__Saved entries__.

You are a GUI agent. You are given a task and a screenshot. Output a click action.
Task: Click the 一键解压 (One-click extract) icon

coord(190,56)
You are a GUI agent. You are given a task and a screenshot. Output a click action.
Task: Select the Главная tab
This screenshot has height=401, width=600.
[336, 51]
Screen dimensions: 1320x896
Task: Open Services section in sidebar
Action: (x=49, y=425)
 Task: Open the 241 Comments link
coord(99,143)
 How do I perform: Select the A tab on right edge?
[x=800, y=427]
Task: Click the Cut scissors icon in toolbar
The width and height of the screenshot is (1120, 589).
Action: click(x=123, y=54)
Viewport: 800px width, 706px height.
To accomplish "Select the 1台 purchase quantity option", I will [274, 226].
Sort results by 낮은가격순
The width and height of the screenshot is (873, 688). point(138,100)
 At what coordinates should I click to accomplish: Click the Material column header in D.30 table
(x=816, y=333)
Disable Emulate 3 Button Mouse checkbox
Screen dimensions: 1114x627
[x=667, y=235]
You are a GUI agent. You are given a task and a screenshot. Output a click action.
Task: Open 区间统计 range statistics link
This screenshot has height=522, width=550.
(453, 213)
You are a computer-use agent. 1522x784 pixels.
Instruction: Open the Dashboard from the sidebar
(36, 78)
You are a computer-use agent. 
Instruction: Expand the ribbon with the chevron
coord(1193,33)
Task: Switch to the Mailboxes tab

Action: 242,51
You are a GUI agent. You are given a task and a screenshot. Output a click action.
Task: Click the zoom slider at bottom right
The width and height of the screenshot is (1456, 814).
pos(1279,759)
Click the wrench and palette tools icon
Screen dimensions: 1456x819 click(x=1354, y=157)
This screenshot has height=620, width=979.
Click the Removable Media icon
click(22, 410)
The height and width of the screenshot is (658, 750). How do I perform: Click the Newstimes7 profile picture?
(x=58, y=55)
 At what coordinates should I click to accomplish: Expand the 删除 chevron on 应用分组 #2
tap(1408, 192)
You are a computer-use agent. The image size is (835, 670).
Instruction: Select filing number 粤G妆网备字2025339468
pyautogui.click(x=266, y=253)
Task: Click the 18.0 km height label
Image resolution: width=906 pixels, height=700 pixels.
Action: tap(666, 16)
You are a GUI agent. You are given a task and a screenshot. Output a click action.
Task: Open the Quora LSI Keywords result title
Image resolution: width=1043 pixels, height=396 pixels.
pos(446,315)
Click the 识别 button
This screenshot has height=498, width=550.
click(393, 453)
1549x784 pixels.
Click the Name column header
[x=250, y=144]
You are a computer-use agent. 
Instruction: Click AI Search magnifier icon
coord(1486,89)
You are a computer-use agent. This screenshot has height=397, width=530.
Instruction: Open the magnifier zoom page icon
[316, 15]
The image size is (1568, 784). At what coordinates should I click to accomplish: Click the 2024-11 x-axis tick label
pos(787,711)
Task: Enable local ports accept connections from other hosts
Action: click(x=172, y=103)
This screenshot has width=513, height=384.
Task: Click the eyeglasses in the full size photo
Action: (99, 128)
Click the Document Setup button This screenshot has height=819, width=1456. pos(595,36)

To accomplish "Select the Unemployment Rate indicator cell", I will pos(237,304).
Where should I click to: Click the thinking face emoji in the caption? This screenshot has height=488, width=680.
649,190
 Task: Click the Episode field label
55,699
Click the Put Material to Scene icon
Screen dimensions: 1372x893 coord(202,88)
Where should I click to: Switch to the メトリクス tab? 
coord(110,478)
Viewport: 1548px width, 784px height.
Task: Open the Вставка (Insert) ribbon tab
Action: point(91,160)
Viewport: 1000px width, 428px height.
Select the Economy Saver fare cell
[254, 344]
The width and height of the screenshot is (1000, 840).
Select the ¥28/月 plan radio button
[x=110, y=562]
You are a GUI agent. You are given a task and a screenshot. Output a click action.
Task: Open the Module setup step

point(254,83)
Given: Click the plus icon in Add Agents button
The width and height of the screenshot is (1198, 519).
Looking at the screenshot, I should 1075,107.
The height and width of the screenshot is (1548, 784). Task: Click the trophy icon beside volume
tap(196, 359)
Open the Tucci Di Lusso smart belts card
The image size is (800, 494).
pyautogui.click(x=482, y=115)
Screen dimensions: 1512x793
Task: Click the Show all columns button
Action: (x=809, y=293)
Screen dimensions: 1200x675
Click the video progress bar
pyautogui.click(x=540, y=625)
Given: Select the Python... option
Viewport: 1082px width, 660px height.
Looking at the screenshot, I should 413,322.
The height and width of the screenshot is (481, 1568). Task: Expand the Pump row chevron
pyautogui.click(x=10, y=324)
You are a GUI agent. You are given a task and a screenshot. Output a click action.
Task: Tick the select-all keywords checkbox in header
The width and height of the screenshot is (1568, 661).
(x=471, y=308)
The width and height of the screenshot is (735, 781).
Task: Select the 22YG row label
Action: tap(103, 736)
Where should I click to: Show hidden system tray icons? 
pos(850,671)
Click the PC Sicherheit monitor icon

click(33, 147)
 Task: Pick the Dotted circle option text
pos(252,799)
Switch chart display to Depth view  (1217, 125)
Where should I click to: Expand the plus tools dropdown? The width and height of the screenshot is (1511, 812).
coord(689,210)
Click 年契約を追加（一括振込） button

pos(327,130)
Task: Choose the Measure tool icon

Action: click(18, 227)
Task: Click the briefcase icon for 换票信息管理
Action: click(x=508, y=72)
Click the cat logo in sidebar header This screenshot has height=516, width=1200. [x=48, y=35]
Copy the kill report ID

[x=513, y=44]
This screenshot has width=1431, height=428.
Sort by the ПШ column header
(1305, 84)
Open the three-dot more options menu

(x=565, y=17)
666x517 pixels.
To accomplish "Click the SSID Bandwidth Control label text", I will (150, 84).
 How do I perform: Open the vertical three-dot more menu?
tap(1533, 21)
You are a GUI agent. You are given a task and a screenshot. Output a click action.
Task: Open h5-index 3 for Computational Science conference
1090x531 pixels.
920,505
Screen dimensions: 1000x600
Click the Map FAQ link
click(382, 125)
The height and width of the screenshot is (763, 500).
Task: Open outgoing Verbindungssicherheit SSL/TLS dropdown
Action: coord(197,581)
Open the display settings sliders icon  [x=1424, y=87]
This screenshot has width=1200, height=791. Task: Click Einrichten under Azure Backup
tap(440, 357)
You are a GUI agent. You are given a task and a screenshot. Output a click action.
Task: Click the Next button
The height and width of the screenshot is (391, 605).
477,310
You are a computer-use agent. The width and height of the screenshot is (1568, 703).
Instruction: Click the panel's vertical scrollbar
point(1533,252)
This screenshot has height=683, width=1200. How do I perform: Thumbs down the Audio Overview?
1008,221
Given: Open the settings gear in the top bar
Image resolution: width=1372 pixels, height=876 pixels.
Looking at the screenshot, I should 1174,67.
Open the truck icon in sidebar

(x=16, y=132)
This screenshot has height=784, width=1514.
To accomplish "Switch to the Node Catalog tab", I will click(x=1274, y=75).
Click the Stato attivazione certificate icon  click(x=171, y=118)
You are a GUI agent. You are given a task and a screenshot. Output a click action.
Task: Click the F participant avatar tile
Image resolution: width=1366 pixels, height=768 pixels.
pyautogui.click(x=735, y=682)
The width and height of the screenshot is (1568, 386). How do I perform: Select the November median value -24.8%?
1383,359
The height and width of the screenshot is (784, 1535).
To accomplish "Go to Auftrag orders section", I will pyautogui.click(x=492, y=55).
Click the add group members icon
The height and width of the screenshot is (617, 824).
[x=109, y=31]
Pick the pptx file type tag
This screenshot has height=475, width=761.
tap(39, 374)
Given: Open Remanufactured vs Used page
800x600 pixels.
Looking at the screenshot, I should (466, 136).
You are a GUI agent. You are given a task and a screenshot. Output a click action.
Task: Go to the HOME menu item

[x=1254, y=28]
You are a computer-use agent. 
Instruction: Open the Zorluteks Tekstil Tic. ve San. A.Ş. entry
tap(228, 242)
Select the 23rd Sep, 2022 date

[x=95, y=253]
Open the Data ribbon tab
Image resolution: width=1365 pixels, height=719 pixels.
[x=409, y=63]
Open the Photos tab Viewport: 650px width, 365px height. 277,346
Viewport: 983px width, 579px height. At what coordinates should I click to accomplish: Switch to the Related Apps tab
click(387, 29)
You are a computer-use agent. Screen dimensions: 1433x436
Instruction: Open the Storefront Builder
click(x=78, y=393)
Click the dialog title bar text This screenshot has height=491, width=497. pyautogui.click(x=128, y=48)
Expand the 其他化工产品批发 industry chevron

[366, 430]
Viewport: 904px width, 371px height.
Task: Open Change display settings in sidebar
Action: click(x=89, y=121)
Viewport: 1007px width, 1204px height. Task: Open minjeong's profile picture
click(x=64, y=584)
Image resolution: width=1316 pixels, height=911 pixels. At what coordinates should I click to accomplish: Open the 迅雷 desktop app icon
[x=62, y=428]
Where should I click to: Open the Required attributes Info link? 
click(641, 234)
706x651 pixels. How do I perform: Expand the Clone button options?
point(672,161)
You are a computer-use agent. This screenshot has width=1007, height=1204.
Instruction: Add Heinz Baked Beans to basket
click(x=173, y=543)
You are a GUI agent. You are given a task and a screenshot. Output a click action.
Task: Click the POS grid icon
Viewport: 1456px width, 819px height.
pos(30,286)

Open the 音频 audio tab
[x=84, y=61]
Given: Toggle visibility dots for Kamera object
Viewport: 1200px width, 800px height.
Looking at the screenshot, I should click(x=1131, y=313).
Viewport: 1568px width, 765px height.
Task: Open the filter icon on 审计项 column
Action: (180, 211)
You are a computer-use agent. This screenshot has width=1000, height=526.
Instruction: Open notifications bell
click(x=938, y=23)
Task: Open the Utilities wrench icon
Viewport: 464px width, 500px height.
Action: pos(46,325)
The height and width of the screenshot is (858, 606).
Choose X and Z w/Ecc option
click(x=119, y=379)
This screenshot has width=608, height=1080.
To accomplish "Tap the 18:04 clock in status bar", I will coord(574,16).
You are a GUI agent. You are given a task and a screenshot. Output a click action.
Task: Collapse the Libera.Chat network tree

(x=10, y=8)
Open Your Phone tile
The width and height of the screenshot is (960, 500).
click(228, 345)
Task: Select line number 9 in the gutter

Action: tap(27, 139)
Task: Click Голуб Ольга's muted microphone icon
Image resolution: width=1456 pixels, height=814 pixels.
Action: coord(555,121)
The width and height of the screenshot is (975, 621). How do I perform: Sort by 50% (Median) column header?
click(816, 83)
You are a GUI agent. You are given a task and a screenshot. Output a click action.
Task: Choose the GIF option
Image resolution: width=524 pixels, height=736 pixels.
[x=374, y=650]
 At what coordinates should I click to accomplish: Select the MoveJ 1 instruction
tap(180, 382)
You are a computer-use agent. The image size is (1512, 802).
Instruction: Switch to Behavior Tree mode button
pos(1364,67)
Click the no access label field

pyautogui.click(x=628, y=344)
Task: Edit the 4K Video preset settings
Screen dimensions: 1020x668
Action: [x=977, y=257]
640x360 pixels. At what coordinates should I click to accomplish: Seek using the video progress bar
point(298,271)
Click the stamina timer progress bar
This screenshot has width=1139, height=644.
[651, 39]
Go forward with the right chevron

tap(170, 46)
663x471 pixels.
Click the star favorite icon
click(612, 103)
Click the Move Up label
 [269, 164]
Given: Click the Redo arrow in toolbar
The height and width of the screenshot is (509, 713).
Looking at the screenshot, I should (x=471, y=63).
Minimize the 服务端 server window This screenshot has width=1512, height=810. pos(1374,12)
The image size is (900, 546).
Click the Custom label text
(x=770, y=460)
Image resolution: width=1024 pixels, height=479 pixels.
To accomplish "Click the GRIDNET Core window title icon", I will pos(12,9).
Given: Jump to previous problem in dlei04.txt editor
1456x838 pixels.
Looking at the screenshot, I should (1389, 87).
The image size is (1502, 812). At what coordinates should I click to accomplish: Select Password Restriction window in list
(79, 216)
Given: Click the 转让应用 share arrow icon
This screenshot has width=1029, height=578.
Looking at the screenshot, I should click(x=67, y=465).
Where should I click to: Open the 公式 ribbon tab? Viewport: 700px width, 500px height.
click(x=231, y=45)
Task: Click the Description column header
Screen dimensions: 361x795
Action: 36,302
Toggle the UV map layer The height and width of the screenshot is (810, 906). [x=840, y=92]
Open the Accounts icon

__TASK OBJECTIVE__.
Reproduce everything in the records above from the line containing "Given: Select the Python... option" down to the line containing "pos(252,799)", keeping both of those lines.

__TASK OUTPUT__.
Given: Select the Python... option
Viewport: 1082px width, 660px height.
Looking at the screenshot, I should 413,322.
The height and width of the screenshot is (481, 1568). Task: Expand the Pump row chevron
pyautogui.click(x=10, y=324)
You are a GUI agent. You are given a task and a screenshot. Output a click action.
Task: Tick the select-all keywords checkbox in header
The width and height of the screenshot is (1568, 661).
(x=471, y=308)
The width and height of the screenshot is (735, 781).
Task: Select the 22YG row label
Action: tap(103, 736)
Where should I click to: Show hidden system tray icons? 
pos(850,671)
Click the PC Sicherheit monitor icon

click(33, 147)
 Task: Pick the Dotted circle option text
pos(252,799)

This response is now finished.